Power outages put much of Hot Springs, Arkansas, in the dark. Residents made their way to public taps downtown for free hot water.

"I just came down to get a jug to make formula for the baby," said Fanessa Davenport, also filling juice bottles with water for an 86-year-old neighbor.

Kevin Byrd said he had to use a chain saw to cut his way to the downtown taps. "It looked like a tornado had been through," he said. "The biggest thing about it is not having power. Then you don't have your water pump."

Oklahoma declared a disaster area
In Oklahoma, Gov. Frank Keating declared the entire state a disaster area, and people without heat headed to shelters.

In the town of Ada, about half the town's residents remained without drinking water or power where falling tree limbs continued to cause problems, Assistant Police Chief Rick Carson said Wednesday.

"Even though there's not much wind, the limbs are just giving up and going down through the power lines," he said.


Josh Marks clears snow Wednesday from a frozen pond at Rising Park in Lancaster, Ohio

"Tell everyone to stay out of Oklahoma. We have power outages throughout the state; we have crashes everywhere," state trooper Brett Wallace told Reuters.

In Texarkana, which straddles the Texas-Arkansas line, officials ordered a nighttime curfew and froze all prices to prevent some from capitalizing on the city's troubles.

"Everywhere you look, trees are snapped like match sticks. Power lines are down everywhere and most of the streets are impassable because we don't know which lines are live," said Texarkana resident Nita Fran Hutcheson, who has had no water or electricity at her home since Monday.

Storms on the move
"At one point it looked as if this southern storm and a midwestern storm would meet up along the Midatlantic coast and perhaps become a nor'easter for the weekend," CNN Weather Anchor Karen Maginnis said Wednesday night. "However, now it appears the southern storm will eject into the Atlantic more quickly, so the midwestern storm will be the center of attention."

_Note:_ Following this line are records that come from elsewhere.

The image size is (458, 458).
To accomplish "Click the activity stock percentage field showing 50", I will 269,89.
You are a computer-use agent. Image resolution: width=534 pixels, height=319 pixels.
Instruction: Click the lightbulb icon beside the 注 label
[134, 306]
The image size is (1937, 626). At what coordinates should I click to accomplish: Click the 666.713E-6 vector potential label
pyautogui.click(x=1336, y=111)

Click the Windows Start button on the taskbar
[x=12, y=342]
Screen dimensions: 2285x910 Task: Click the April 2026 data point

That system will move across the upper Midwest and into the Great Lakes region on Thursday, bringing near blizzard conditions to the northern plains.

The weather also caused more air travel disruptions Wednesday.

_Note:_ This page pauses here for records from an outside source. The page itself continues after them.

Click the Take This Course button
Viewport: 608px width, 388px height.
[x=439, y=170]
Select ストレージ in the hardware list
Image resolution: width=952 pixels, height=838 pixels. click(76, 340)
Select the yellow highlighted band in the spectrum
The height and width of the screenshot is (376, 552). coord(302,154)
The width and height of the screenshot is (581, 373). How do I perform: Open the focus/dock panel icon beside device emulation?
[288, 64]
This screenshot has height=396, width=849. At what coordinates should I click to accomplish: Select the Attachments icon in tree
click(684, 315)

A note on American Airlines' Web site said some of its flights from Dallas-Fort Worth International Airport were delayed. Delta Air Lines had weather-related delays as well, according to its Web site.

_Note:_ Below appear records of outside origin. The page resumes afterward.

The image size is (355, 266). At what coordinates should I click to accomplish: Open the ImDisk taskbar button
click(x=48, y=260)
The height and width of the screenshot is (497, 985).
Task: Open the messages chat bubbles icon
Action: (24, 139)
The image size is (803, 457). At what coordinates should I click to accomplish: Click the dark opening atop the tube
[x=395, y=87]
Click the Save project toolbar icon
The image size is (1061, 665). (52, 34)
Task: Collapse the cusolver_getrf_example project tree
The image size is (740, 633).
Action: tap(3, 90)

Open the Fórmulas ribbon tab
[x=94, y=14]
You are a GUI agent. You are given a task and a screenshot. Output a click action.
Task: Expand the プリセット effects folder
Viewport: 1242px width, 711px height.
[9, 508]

Ice-encrusted trees and fences in the Flint Hills south of Emporia, Kansas, Wednesday

The Little Rock airport, closed since Monday, reopened Wednesday afternoon. Hundreds of flights were canceled at Dallas-Fort Worth.

Changing weather pattern
"I came South to get away from this," said Renee Puskas, a gas station manager in Hot Springs. "I told my kids I lived in Ohio all my life and I've never seen anything like this."

While the ice and snow may seem unusual for this part of the country, state EMA spokeswoman Teri Pfeiffer said it's really the return of a once-normal weather pattern.

"Arkansas is in a transition zone, so what's happened in the past seven or eight years, because of El Nino and La Nina, our winters have been mild and we haven't had a lot of ice and snow," Pfeiffer said. "In the past, we had ice and snow storms, and the weather pattern is changing again.

"People just weren't prepared this year, thinking that the winters were getting milder."